§ **Stored entries**:
%%

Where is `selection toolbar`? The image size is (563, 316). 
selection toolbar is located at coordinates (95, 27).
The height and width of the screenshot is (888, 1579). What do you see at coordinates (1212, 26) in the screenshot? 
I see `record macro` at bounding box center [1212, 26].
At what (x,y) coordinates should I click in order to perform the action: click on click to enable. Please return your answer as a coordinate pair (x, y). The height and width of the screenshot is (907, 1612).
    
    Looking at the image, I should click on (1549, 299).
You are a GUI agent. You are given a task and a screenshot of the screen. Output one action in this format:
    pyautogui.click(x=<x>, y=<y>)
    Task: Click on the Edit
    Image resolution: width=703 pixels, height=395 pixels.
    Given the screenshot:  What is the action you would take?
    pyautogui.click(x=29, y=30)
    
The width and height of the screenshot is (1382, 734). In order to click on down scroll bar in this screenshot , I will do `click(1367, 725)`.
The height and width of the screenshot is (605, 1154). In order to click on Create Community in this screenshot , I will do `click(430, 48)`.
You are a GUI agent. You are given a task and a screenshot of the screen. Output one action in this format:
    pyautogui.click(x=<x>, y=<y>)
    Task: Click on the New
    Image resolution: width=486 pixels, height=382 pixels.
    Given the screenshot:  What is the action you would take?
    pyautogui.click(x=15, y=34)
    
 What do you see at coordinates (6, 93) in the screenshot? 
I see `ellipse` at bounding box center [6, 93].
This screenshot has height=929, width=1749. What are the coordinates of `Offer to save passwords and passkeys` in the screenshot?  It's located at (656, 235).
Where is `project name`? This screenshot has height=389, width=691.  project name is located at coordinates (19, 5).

%%

§ **Description of the task**: Retype every one of the rows above precisely, keeping each line as it stands.

§ **Expected output**:
Where is `selection toolbar`? The image size is (563, 316). 
selection toolbar is located at coordinates (95, 27).
The height and width of the screenshot is (888, 1579). What do you see at coordinates (1212, 26) in the screenshot? 
I see `record macro` at bounding box center [1212, 26].
At what (x,y) coordinates should I click in order to perform the action: click on click to enable. Please return your answer as a coordinate pair (x, y). The height and width of the screenshot is (907, 1612).
    
    Looking at the image, I should click on (1549, 299).
You are a GUI agent. You are given a task and a screenshot of the screen. Output one action in this format:
    pyautogui.click(x=<x>, y=<y>)
    Task: Click on the Edit
    Image resolution: width=703 pixels, height=395 pixels.
    Given the screenshot:  What is the action you would take?
    pyautogui.click(x=29, y=30)
    
The width and height of the screenshot is (1382, 734). In order to click on down scroll bar in this screenshot , I will do `click(1367, 725)`.
The height and width of the screenshot is (605, 1154). In order to click on Create Community in this screenshot , I will do `click(430, 48)`.
You are a GUI agent. You are given a task and a screenshot of the screen. Output one action in this format:
    pyautogui.click(x=<x>, y=<y>)
    Task: Click on the New
    Image resolution: width=486 pixels, height=382 pixels.
    Given the screenshot:  What is the action you would take?
    pyautogui.click(x=15, y=34)
    
 What do you see at coordinates (6, 93) in the screenshot? 
I see `ellipse` at bounding box center [6, 93].
This screenshot has height=929, width=1749. What are the coordinates of `Offer to save passwords and passkeys` in the screenshot?  It's located at (656, 235).
Where is `project name`? This screenshot has height=389, width=691.  project name is located at coordinates (19, 5).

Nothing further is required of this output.